Schiacciata all’Uva: Florence’s Grape Focaccia
In Florence, schiacciata coll’uva is sold in bread and pastry shops during the fall wine grape harvest season, vendemmia. It’s a common mid-morning snack, eaten there on the spot, after the day’s grocery shopping. Schiacciata--- meaning, “flattened or squashed”---- is the Florentine term for foccacia.
When you take a bite, you get the satisfying chewiness of bread, crunchy in spots, plus the warm grapes, which burst in your mouth. It’s sophisticated and rustic at the same time. Scrumptious on its own, it goes well with a dessert cheese or a glass of red wine.
This dessert is actually two focaccias, one baked right over the other, topped and stuffed with plump grapes. The bottom crust bakes thin and crisp while the top puffs up tender and cakey. Some of the grapes collapse a little and release pools of pretty purple juice, while others stay whole.
The recipe calls for 3 pounds of the grapes. I almost couldn’t believe it when I saw all those grapes and that little bit of dough. No worries. It’s been tested, retested, and tested again. The grapes magically absorb into the dough.
In a small saucepan, heat 4 tablespoons of the oil and rosemary until warm. Allow time to cool. Reserve.

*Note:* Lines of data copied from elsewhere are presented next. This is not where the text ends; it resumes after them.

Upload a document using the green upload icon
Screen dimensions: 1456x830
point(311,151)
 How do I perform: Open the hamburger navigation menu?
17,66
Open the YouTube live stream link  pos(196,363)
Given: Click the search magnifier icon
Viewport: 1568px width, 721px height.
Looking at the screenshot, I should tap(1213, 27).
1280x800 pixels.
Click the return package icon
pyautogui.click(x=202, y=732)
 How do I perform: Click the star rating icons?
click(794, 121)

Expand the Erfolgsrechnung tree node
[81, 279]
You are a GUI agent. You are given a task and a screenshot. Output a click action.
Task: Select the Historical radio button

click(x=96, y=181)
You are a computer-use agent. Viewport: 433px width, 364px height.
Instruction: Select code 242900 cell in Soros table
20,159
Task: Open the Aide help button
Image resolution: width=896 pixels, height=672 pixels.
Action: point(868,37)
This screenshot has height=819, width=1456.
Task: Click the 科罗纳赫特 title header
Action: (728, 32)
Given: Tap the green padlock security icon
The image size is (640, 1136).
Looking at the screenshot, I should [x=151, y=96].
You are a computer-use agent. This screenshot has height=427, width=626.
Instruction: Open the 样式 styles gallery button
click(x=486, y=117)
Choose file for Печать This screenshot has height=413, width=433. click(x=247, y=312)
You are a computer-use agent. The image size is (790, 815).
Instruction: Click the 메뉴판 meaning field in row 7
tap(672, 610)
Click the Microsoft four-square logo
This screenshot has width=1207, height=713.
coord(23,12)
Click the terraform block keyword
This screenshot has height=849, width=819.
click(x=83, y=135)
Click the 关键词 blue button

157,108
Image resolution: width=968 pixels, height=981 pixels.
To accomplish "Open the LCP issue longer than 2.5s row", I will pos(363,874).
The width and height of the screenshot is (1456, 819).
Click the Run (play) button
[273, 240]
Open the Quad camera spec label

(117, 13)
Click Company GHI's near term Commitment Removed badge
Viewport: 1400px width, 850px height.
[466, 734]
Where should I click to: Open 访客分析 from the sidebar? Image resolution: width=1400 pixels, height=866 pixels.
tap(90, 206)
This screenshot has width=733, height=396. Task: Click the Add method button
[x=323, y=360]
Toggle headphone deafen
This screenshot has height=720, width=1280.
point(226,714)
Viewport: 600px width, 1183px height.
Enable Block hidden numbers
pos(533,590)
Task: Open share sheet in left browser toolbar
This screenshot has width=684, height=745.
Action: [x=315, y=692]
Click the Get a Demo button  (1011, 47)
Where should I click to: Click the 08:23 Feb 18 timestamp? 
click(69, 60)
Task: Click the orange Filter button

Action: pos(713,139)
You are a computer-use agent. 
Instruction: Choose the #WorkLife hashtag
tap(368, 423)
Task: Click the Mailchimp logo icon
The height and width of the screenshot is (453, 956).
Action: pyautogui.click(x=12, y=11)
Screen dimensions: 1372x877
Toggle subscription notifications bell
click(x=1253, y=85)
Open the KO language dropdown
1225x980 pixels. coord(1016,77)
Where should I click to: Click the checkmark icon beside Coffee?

Sprinkle the yeast in 1/2 cup of warm water and let rest until it bubbles about 2 minutes. Sift the flour onto a clean work surface or in a large bowl. Make a shallow well in the center and fill with the yeast water, reserved rosemary oil, 3 tablespoons of the sugar and salt, and slowly begin to incorporate the flour into the center hallow, until dough forms. Knead the dough until smooth and rest it in a lightly oiled bowl until it doubles about 1 hour.
Preheat the oven to 350 degrees F. Pour 2 tablespoons of the olive oil into a rectangular baking pan, about 9 by 13-inches or 14 by 10 inches.
Put the grapes into a bowl and using a large fork or potato masher, gently mash about half of the grapes, leaving half of them whole. Don’t mash them to a pulp! Just gently break the skin.
Take slightly more than half of the dough and roll it out to fit the baking pan. Put the dough into the pan and brush with the 2 tablespoons of remaining olive oil (if you like, you can use a branch of rosemary to brush on the oil). Top with 1/2 of the grapes. Sprinkle with 4 tablespoons of sugar and 1 teaspoon of the anise seeds.
Roll out and hand stretch the remaining dough to fit the pan. It will be thin. Put the dough over the grape layer. It’s okay if it doesn’t fully cover the bottom layer. Spread with the remaining 2 tablespoons of oil, remaining grapes, sugar, and anise seeds. It’s okay if the grapes roll off onto the sides of the pan. It all comes together nicely as it bakes.
Allow to rest for 20 minutes before putting it into the oven so the ingredients can absorb and the dough settles. Bake for about 1 hour until golden brown on top and cooked through.
Allow to rest at room temperature, in the baking pan so the focaccia can absorb the grape’s juices. Serve at room temperature.